I know a person who started the first 3 kids' name with the initials of her former boy friend in correct order. What is the odds of this happening by accident?
*****
(1/26)*(1/26)*(1/26); or,
(0.038%)*(0.038%)*(0.038%);
0.00005%, which is
1 in (roughly) 17,500
*****
That's mathematics; let's put the results in context.
The probability that two randomly selected people have different initials is
17,575/17,576
or
99.9%
On that basis, it's reasonable - mathematically - to assert that the unique selection of initials you've described is not consistent with randomness.

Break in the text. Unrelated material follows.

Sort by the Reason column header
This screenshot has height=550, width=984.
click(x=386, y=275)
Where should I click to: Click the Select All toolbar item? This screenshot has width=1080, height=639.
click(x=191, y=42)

However, let's continue this thought process to get a greater feel for the significance of the numbers. As we introduce additional individuals, we get a progressive, factorial situation in which the probability that each subsequent individual's initials are not the same as any other's is calculated by
1*(17575/17576)*(17574/17576)*(17573/17576)...
If you continue this calculation until you reach an arbitrary benchmark - I'd pick 50% - you can make a more appropriate, while still subjective, conclusion about the consistency between the observed event and randomness. You will, at that point, have reached the number of people at which there is a 50/50 chance that two will have the same initials.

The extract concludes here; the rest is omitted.